中国電池、6分充電・1500キロ航続を実現 CATL時価総額40兆円超で覇権鮮明

2026/04/23 17:30

中国の電池技術が大きな進展を見せている。急速充電分野では、常温環境下で満充電までわずか6分という新記録が打ち立てられ、「航続距離不安」をコーヒー1杯分の時間にまで短縮したとされる。

航続距離も大幅に向上し、1回の充電で1500キロメートルの走行が可能となった。これは北京から南京(約1000キロ)を途中で充電することなく走破できる水準に相当する。

バッテリーパックの軽量化も進み、重量は650キログラム以内に抑えられた。同等の航続距離を持つ従来のリチウム電池と比べて約255キログラムの軽量化を実現している。

安全性の面では、従来の液体電解質に代わり「凝集態」と呼ばれる新技術を採用。液漏れのリスクを根本的に排除し、発火や爆発の危険性を低減したとされる。

こうした中、中国の電池産業は新たな技術ルートとしてナトリウムイオン電池の量産にも踏み出す。寧徳時代新能源科技(CATL)は、ナトリウムイオン電池を2026年第4四半期に量産すると発表した。

ナトリウムイオン電池は、原材料コストの低さが大きな特徴で、炭酸ナトリウムの価格は炭酸リチウムの数十分の一とされ、供給も安定している。また、正極材料にリチウムやコバルトを使用しないため、資源制約を回避できる。さらに、動作温度はマイナス50度からプラス80度までと広く、特に低温環境での性能はリチウム電池を上回るとされる。既存のリチウム電池生産設備を活用できるため、生産ラインの切り替えコストも低い。

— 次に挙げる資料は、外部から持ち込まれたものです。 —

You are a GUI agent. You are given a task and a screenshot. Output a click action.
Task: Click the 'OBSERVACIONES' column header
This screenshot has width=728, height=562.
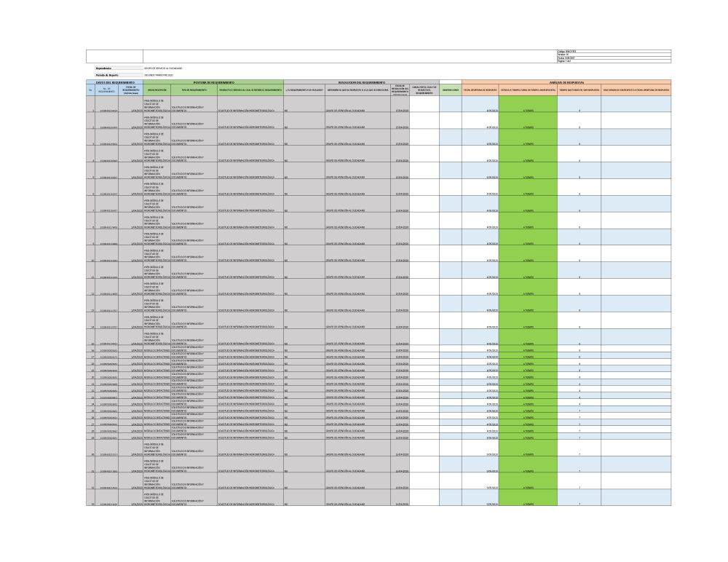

市場面でも中国勢の存在感は一段と高まっている。2026年4月時点で、中国の動力電池の世界シェアは初めて70%を突破した。CATLのA株・H株を合わせた時価総額は2兆元(約42兆円)を超え、中国で初めて時価総額2兆元を突破したテクノロジー企業となった。

中国の電池メーカーは、相次ぐ技術革新と規模拡大を背景に、世界のエネルギー転換を左右する存在感を強めている。